You hand Claude a task, and instead of simply solving it, Claude eagerly takes charge, jumping from one fix to another, endlessly declaring, "Next up, this. Oh, and this too!" It keeps marching forward, determinedly fixing everything in sight, until your carefully planned project structure becomes unrecognizably tangled. Thankfully, my intermediate Python knowledge allowed me to step in and stop Claude from wreaking too much havoc. But if I hadn't caught it early, untangling its enthusiastic fixes would have been extremely annoying and time consuming.

This situation reminded me of a meme I saw once, featuring a caveman captioned, "If nothing magically works, nothing magically breaks"

Caveman with AI

(thank you to for this piece of art)

Profound, right? There's real wisdom here. When you deeply understand how your project works, you'll immediately know what's broken, why it's broken, and how to fix it. But when something just magically "works," without your understanding why, troubleshooting suddenly feels 10 million times harder.

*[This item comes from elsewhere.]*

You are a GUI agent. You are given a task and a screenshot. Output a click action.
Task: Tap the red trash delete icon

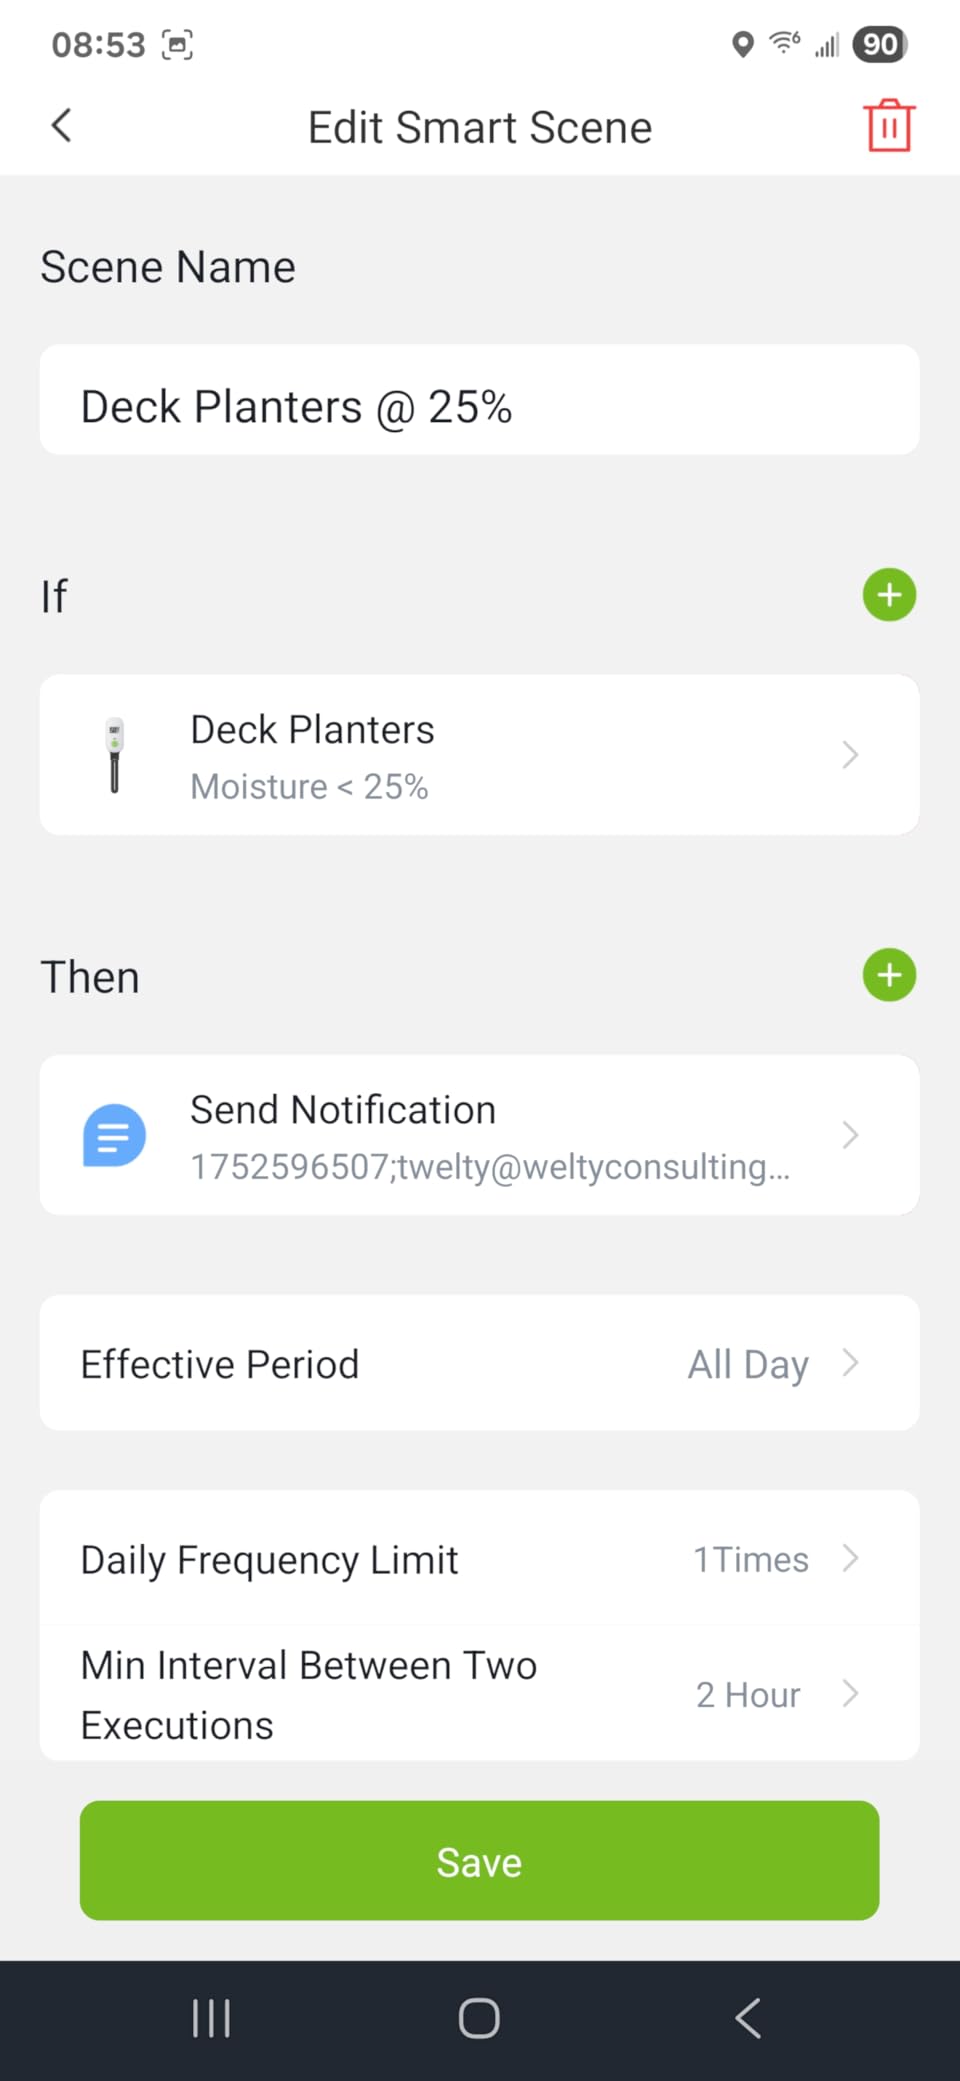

This is exactly why good prompting is essential. If you have a clear vision of your project's architecture and behavior, you can guide the AI effectively, aligning its output more closely with your intentions. The more context and structure you provide, the more accurately models like Claude can predict your desired outcomes.

Despite Claude's occasional task rampages, with careful prompting, its troubleshooting capabilities can be nothing short of phenomenal. Issues that once took me days to debug now resolve themselves in just a couple of hours. Here's a prompt template I swear by when debugging (shoutout to Ted Werbel for this awesome debugging prompt):

Reflect on 5–7 different possible sources of the problem, distill those down to 1–2 most likely sources, and then add logs to validate your assumptions before we move onto implementing the actual code fix

(Pro-tip: Always double-check for residual Claude-generated files afterward. Trust me.)

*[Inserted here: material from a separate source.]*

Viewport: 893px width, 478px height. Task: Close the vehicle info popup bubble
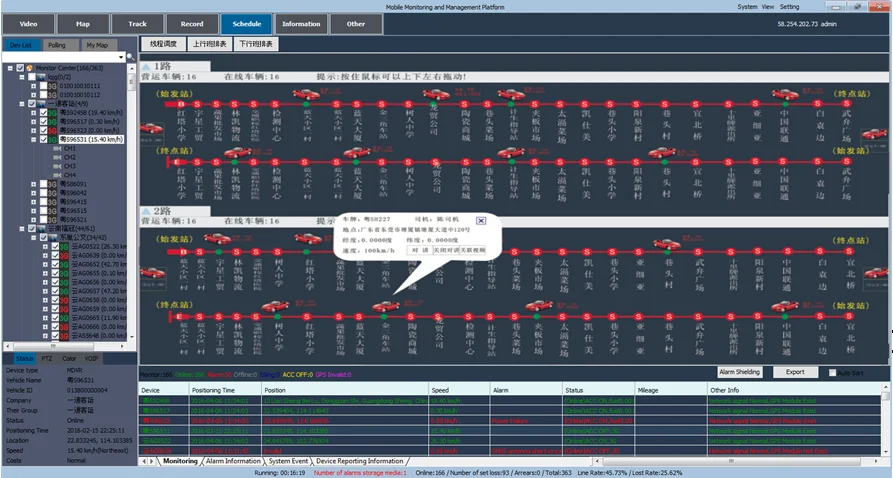click(480, 221)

Above all, treat your projects like your children—know everything about them. The more intimately you understand every component, the easier you'll debug, iterate, and grow your projects. Right now, I'm knee-deep in a database barrier for a future product, studying advanced structures and learning graph databases (send help!). Don't be afraid to lean on AI as a study partner when tackling fundamentals or tricky subjects. LLMs aren't just for generating code; providing context about your project while studying can significantly clarify concepts and accelerate your understanding.

Old me would've plowed through blindly, relying heavily on AI to patch things up as I went along. But now, a slightly wiser Jack knows that slowing down and mastering fundamentals, especially at critical structural points, pays off enormously. Sure, it may feel slower in the beginning, but future me will be endlessly grateful for the solid foundation. Because remember: If nothing magically works, nothing magically breaks.